L’acheteur de la vente aux enchères de New York s’est révélé être un membre obscur d’une branche lointaine de la famille royale saoudienne. Il n’est pas connu comme un homme riche et n’a pas d’antécédents en tant que collectionneur d’art. Mais c’est un bon ami et confident du prince Mohammed bin Salman. Quelques mois après la vente aux enchères, la cour royale l’a nommé premier ministre saoudien de la culture.

Pendant la vente aux enchères, Christie’s a fait tout son possible pour garder l’identité de l’acheteur secrète. Seules quelques personnes ont eu le droit de connaître son identité. Les contrats et la correspondance que le New York Times a réussi à obtenir prouvent que le prince Bader était le soumissionnaire anonyme. Et d’après des responsables américains bien informés, il a agi comme un homme de paille pour le prince héritier Bin Salman lui-même, le véritable acquéreur de « Salvator Mundi », détaille De Morgen.

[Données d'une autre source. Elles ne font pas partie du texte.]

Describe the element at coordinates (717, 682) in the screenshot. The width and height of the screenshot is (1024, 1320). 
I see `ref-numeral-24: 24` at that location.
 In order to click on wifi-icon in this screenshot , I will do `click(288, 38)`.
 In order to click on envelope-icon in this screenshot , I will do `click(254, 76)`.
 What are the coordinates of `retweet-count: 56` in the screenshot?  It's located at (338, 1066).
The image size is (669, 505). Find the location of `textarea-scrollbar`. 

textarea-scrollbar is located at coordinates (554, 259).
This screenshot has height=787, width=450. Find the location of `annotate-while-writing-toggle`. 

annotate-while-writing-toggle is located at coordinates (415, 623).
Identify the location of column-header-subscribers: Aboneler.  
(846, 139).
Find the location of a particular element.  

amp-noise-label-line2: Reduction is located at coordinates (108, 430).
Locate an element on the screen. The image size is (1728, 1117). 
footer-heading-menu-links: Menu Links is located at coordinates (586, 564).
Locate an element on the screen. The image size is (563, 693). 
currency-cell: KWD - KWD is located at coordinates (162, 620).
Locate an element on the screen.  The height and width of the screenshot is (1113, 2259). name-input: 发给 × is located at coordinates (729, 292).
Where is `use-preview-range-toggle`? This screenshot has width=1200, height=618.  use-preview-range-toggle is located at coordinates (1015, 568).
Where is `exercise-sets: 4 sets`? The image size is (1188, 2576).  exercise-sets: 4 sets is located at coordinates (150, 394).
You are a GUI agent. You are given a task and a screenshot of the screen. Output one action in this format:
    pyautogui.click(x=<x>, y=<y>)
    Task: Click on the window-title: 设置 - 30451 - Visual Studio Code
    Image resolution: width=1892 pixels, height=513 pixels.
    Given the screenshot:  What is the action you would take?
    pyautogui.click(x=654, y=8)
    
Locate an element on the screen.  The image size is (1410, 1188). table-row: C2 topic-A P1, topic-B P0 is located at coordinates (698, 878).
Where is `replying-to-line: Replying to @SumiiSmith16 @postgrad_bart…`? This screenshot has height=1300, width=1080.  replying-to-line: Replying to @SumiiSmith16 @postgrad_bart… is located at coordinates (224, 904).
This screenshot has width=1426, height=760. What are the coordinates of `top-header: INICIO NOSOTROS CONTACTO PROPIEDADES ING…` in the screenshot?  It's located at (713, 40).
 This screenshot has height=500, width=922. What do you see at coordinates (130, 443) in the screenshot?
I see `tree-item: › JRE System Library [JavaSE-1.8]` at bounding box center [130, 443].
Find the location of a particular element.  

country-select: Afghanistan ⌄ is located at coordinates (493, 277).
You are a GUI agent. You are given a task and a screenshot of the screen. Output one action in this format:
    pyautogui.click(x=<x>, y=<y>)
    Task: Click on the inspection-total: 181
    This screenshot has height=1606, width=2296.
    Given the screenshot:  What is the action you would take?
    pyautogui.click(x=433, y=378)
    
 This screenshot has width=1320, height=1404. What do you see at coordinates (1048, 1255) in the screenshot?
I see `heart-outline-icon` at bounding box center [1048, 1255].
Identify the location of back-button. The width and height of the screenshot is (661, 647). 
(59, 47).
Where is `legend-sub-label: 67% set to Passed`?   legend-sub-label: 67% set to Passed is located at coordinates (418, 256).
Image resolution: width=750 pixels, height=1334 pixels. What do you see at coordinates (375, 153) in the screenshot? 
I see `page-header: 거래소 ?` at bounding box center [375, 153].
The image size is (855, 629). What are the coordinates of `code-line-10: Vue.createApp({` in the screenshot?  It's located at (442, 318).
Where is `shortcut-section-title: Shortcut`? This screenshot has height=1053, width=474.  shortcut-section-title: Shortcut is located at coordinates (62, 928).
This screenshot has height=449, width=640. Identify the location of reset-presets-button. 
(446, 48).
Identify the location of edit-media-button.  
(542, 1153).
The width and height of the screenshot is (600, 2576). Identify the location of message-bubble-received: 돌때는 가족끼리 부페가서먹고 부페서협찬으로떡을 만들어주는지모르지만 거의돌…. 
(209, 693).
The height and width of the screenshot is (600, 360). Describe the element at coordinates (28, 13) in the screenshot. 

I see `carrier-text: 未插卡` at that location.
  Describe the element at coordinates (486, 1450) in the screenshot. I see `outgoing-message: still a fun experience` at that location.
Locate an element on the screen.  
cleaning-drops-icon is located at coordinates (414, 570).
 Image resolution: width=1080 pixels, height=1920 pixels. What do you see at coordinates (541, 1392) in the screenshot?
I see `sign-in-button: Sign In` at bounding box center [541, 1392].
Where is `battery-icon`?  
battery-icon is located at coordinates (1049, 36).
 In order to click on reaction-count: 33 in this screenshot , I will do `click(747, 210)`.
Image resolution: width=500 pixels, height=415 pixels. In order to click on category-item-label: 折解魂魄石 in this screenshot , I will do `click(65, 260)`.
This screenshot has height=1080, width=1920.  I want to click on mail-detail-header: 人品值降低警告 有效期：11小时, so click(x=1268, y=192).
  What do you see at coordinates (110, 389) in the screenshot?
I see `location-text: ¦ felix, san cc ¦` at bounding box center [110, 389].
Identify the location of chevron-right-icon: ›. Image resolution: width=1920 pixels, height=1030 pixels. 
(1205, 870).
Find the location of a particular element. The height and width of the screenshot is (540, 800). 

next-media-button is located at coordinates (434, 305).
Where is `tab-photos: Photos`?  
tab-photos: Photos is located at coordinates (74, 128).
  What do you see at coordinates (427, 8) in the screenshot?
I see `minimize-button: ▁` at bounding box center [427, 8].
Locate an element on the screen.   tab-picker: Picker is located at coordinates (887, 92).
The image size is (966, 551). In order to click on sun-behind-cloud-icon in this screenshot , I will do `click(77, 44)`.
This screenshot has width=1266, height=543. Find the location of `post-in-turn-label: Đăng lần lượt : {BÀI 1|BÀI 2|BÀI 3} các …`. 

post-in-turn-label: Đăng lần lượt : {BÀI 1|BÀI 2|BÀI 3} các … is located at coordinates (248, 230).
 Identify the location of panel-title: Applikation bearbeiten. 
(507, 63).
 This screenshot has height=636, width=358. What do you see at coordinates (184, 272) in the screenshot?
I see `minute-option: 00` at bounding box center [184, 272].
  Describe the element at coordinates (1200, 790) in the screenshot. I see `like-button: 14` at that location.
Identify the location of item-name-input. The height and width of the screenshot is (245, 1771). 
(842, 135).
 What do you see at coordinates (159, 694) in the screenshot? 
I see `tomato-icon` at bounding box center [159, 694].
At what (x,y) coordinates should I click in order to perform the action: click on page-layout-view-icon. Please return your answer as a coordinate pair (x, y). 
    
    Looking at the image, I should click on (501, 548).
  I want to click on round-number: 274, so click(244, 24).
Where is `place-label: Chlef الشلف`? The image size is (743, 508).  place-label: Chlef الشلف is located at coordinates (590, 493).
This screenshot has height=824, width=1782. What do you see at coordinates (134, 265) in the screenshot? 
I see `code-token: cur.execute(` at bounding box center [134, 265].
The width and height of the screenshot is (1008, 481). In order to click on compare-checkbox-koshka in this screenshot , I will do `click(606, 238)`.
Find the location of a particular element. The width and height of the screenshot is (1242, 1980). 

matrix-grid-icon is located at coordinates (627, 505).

Le monde de l’art grouille encore plus de rumeurs sur le sort de « Salvator Mundi ». Selon un initié, il a été transféré en Europe après la vente aux enchères. Modestini a appris par un restaurateur de renom qu’une compagnie d’assurance zurichoise lui avait demandé l’automne dernier d’enquêter sur ce tableau. Mais cette enquête n’a pas abouti et l’expert n’a pas fait de commentaires. « Depuis l’automne, dit Modestini, plus personne ne semble savoir où est Salvator Mundi. » L’énigme reste entière.